Going through the data below, please show each line containing the string "Select".
#####
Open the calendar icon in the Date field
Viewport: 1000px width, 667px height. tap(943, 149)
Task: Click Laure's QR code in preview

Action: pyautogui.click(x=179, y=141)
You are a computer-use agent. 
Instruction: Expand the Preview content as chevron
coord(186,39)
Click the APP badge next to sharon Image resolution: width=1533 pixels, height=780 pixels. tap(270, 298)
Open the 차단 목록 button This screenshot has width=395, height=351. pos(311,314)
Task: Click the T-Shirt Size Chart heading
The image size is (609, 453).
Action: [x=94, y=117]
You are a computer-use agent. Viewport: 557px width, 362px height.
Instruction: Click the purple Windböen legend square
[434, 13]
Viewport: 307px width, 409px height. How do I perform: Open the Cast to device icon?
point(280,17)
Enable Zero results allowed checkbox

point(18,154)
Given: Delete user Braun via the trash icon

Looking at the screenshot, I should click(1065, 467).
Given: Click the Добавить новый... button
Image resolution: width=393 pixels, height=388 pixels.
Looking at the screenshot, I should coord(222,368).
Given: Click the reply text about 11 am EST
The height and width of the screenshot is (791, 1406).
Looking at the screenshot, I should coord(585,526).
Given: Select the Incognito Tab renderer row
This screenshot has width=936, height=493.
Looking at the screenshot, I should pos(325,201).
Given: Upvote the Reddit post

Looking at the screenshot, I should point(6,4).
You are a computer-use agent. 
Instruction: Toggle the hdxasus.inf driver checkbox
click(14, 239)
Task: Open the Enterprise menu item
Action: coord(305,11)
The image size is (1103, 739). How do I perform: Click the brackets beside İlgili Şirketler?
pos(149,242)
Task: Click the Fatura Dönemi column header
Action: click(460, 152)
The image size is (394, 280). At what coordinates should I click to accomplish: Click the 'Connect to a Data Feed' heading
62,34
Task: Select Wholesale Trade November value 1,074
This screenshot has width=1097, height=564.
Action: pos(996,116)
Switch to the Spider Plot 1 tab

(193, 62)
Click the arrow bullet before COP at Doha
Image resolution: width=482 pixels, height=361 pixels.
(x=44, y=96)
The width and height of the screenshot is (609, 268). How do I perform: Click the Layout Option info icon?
#####
-- ANSWER TO THIS TASK --
Given: Select the Incognito Tab renderer row
Task: Select Wholesale Trade November value 1,074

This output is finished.